• **Problem statement**
Could you print every entry below exactly as given?

(Stored data entries)
[Start of Attachment]

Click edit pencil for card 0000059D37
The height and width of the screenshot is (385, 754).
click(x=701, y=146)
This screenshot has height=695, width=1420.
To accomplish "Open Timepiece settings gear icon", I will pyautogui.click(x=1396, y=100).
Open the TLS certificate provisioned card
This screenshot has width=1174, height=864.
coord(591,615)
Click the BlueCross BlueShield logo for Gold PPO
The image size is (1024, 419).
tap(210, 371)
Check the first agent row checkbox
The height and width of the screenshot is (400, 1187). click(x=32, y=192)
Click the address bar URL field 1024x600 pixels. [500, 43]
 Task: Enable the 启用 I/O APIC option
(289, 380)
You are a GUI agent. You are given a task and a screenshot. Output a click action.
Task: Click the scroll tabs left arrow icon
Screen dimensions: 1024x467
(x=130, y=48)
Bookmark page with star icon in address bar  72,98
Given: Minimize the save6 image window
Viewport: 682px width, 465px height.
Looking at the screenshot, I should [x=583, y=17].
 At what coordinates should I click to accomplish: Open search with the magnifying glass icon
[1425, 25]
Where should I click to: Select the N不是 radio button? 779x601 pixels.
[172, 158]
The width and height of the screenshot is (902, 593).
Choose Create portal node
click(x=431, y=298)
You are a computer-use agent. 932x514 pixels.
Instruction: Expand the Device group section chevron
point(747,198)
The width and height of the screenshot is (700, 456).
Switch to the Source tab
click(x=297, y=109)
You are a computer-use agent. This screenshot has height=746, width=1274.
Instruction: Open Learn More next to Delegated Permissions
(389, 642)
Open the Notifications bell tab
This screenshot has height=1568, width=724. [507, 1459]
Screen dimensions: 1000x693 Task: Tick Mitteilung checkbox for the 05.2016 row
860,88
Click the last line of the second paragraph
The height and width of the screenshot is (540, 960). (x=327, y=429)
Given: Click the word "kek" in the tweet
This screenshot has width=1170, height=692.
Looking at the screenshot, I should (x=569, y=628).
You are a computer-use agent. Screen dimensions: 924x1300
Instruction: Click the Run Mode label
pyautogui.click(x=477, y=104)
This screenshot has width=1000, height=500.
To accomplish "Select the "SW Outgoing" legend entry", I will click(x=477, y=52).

[End of Attachment]

• **Solution to the problem**
Click edit pencil for card 0000059D37
The height and width of the screenshot is (385, 754).
click(x=701, y=146)
This screenshot has height=695, width=1420.
To accomplish "Open Timepiece settings gear icon", I will pyautogui.click(x=1396, y=100).
Open the TLS certificate provisioned card
This screenshot has width=1174, height=864.
coord(591,615)
Click the BlueCross BlueShield logo for Gold PPO
The image size is (1024, 419).
tap(210, 371)
Check the first agent row checkbox
The height and width of the screenshot is (400, 1187). click(x=32, y=192)
Click the address bar URL field 1024x600 pixels. [500, 43]
 Task: Enable the 启用 I/O APIC option
(289, 380)
You are a GUI agent. You are given a task and a screenshot. Output a click action.
Task: Click the scroll tabs left arrow icon
Screen dimensions: 1024x467
(x=130, y=48)
Bookmark page with star icon in address bar  72,98
Given: Minimize the save6 image window
Viewport: 682px width, 465px height.
Looking at the screenshot, I should [x=583, y=17].
 At what coordinates should I click to accomplish: Open search with the magnifying glass icon
[1425, 25]
Where should I click to: Select the N不是 radio button? 779x601 pixels.
[172, 158]
The width and height of the screenshot is (902, 593).
Choose Create portal node
click(x=431, y=298)
You are a computer-use agent. 932x514 pixels.
Instruction: Expand the Device group section chevron
point(747,198)
The width and height of the screenshot is (700, 456).
Switch to the Source tab
click(x=297, y=109)
You are a computer-use agent. This screenshot has height=746, width=1274.
Instruction: Open Learn More next to Delegated Permissions
(389, 642)
Open the Notifications bell tab
This screenshot has height=1568, width=724. [507, 1459]
Screen dimensions: 1000x693 Task: Tick Mitteilung checkbox for the 05.2016 row
860,88
Click the last line of the second paragraph
The height and width of the screenshot is (540, 960). (x=327, y=429)
Given: Click the word "kek" in the tweet
This screenshot has width=1170, height=692.
Looking at the screenshot, I should (x=569, y=628).
You are a computer-use agent. Screen dimensions: 924x1300
Instruction: Click the Run Mode label
pyautogui.click(x=477, y=104)
This screenshot has width=1000, height=500.
To accomplish "Select the "SW Outgoing" legend entry", I will click(x=477, y=52).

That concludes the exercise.